Reduced to essentials, the Legislature contends that the Legislature has properly exercised its Constitutional authority and this case should be dismissed.
The March 5, 2015 Hearing on the Governors' and Legislature's Motions for Judgment on the Pleadings.
The hearing on the motions for judgment on the pleadings was held in the Campbell University Law School in Raleigh on March 5, 2015. At the conclusion of the hearing, the Court took the motions under advisement.
The Court has now had time to consider the motions, the briefs, the arguments, the case law and statutory authorities submitted. This matter is ripe for disposition and the Court's decision(s) on the issues raised by the pleadings follow:
Standing. As a first defense to this action, the Legislature contends that
Governor McCrory lacks standing to challenge the constitutionality of the Commissions in his official capacity because he did not veto the Energy Modernization Act or Coal Ash Management Act.
In assessing a litigant's standing, the key question is "whether the party seeking relief has alleged such a personal stake in the outcome of the controversy as to assure that concrete adverseness which sharpens the presentation[s] of issues upon which the court so largely depends for illumination of difficult constitutional questions." Mangum v.

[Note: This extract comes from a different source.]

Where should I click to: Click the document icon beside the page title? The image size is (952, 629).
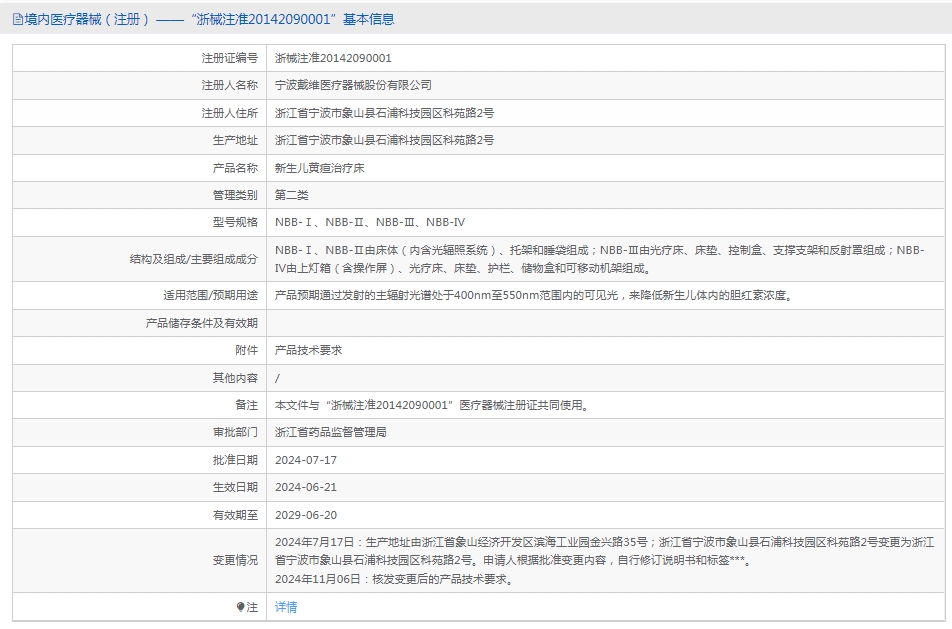pos(18,19)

Raleigh Bd. of Adjustment, 362 N.C. 640, 642, 669 S.E.2d 279, 282 (2008). To demonstrate standing, a plaintiff must establish:
(1) "injury in fact"—an invasion of a legally protected interest that is (a)
concrete and particularized and (b) actual or imminent, not conjectural or hypothetical; (2) the injury is fairly traceable to the challenged action of the defendant; and (3) it is likely, as opposed to merely speculative, that the injury will be redressed by a favorable decision.

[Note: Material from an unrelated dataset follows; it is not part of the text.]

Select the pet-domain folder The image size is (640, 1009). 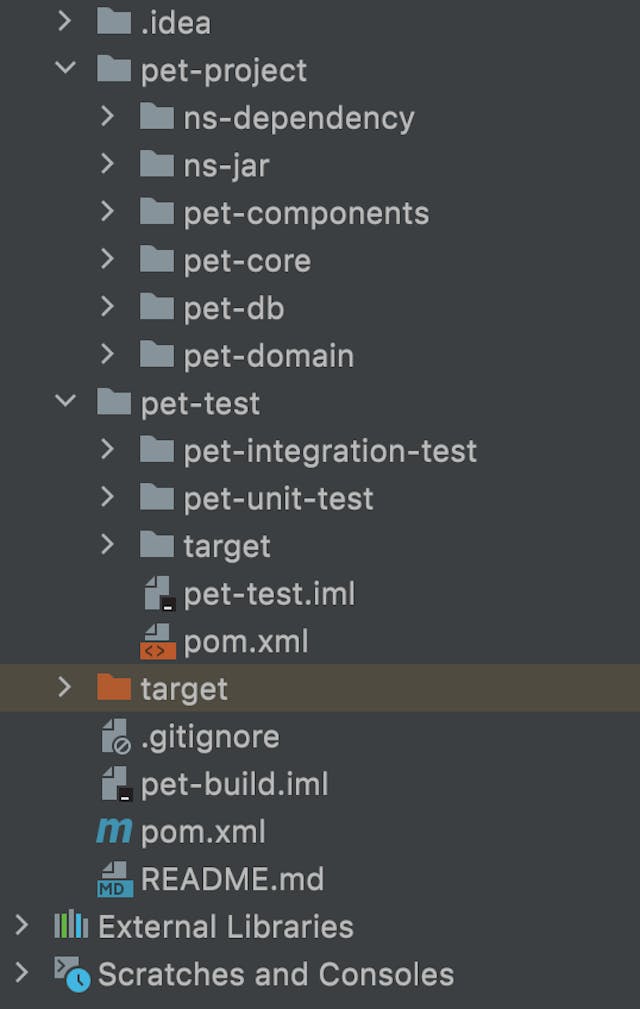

Strates Shows, Inc. v. Amusements of Am., Inc., 184 N.C. App. 455, 460, 646 S.E.2d 418, 423 (2007) (quotation omitted).
The Governors have alleged that the Legislature has usurped certain powers and prerogatives—such as the duty to faithfully execute the laws and the power to issue executive orders—that are reserved by the Constitution to the Governor. The alleged usurpation of Executive power is a cognizable injury under the law. Further, these
injuries are alleged to be directly attributable to the General Assembly's inclusion of the provisions at issue in the Energy Modernization Act and Coal Ash Management Act.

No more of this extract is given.